(Saved data entries)

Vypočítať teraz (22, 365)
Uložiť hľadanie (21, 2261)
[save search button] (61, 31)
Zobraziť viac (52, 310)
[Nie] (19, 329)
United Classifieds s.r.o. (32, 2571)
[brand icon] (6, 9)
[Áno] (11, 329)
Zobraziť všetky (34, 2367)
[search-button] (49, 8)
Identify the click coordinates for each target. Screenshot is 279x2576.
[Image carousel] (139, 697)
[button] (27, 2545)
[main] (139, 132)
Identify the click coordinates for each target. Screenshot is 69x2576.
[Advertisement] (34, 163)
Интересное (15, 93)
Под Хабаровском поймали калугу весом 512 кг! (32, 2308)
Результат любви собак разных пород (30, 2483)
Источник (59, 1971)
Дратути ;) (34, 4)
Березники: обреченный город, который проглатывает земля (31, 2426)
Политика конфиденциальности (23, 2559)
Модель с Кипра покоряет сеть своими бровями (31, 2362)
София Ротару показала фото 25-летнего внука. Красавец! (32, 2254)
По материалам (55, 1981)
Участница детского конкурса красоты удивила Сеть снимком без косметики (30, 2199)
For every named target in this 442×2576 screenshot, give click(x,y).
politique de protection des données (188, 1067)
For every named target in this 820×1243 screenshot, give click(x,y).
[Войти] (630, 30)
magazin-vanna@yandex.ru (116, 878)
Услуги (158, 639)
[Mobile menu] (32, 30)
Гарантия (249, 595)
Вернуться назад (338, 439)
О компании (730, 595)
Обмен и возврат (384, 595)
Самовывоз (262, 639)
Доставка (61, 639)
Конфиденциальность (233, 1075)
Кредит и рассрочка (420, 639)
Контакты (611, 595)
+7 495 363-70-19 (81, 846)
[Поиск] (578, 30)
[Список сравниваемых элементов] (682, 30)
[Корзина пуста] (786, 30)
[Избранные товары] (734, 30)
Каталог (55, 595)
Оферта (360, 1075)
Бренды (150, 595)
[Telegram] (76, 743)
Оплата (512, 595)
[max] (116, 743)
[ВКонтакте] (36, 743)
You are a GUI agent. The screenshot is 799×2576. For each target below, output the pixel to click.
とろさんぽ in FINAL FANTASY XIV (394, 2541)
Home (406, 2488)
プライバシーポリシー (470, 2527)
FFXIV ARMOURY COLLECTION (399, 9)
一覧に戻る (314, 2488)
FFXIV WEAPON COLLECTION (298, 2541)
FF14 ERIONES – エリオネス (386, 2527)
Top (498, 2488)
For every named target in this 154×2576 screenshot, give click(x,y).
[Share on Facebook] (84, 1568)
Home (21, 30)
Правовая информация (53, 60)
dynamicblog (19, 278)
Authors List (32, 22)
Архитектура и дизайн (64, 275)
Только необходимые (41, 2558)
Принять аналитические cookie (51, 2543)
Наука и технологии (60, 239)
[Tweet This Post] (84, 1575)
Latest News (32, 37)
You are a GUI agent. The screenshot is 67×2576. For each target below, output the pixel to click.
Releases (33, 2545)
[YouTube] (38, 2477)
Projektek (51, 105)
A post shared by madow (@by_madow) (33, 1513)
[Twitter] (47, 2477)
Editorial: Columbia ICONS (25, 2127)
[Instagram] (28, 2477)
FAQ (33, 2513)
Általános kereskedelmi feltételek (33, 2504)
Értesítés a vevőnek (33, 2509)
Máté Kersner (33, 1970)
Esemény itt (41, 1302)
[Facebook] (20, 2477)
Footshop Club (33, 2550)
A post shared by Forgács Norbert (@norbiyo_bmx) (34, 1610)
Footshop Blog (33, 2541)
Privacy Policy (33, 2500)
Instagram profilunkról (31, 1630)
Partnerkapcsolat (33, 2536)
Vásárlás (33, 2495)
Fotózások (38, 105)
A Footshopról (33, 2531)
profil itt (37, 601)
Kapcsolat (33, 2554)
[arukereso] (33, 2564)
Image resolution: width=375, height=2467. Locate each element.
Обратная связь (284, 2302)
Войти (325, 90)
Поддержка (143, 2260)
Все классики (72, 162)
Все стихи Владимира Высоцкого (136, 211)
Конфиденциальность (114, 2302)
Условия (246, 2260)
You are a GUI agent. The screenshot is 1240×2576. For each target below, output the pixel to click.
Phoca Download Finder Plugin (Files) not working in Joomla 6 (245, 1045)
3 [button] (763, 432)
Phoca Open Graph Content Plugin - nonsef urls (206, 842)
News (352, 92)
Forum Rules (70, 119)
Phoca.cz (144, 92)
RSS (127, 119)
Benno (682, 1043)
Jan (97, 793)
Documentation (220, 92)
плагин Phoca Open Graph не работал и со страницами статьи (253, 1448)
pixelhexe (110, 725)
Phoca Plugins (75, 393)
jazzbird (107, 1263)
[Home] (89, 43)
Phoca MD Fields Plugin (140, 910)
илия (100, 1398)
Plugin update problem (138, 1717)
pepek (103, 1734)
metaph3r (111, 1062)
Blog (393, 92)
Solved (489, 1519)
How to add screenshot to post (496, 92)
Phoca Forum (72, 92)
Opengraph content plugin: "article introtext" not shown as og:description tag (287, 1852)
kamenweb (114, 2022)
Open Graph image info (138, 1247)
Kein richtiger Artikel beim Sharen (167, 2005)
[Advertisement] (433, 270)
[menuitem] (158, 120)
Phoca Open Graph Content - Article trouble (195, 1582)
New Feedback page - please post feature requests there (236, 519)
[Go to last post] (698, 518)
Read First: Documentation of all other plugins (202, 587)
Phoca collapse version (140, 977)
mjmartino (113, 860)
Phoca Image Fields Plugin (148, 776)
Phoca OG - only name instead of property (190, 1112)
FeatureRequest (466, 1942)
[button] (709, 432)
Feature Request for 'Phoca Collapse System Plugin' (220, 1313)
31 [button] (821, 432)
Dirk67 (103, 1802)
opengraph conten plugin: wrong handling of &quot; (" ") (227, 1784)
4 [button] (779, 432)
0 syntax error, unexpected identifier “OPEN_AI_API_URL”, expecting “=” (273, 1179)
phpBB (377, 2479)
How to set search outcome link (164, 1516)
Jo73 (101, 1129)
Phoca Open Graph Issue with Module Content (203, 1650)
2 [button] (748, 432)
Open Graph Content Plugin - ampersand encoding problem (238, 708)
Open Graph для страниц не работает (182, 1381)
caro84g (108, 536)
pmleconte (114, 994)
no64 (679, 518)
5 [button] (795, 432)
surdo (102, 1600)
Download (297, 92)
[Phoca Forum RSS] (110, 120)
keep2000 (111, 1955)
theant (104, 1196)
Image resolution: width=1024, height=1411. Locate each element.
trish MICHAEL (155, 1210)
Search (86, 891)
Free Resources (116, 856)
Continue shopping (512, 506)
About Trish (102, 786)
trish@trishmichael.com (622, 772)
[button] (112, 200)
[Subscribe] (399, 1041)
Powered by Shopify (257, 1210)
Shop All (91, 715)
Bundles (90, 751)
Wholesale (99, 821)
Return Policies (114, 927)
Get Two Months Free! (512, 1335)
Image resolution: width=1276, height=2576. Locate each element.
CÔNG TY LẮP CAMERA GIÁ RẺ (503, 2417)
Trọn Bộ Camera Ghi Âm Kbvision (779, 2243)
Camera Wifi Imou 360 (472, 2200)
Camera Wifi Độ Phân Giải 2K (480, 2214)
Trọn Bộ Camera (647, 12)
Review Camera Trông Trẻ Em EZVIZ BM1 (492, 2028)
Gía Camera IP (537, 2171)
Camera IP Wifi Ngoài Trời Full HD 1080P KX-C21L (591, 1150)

EXERCISE OBJECTIVE:
Out of the preceding entries, pull every line containing the string "width".

ANSWER SPACE:
Image resolution: width=375, height=2467. Locate each element.
Image resolution: width=1024, height=1411. Locate each element.
Image resolution: width=1276, height=2576. Locate each element.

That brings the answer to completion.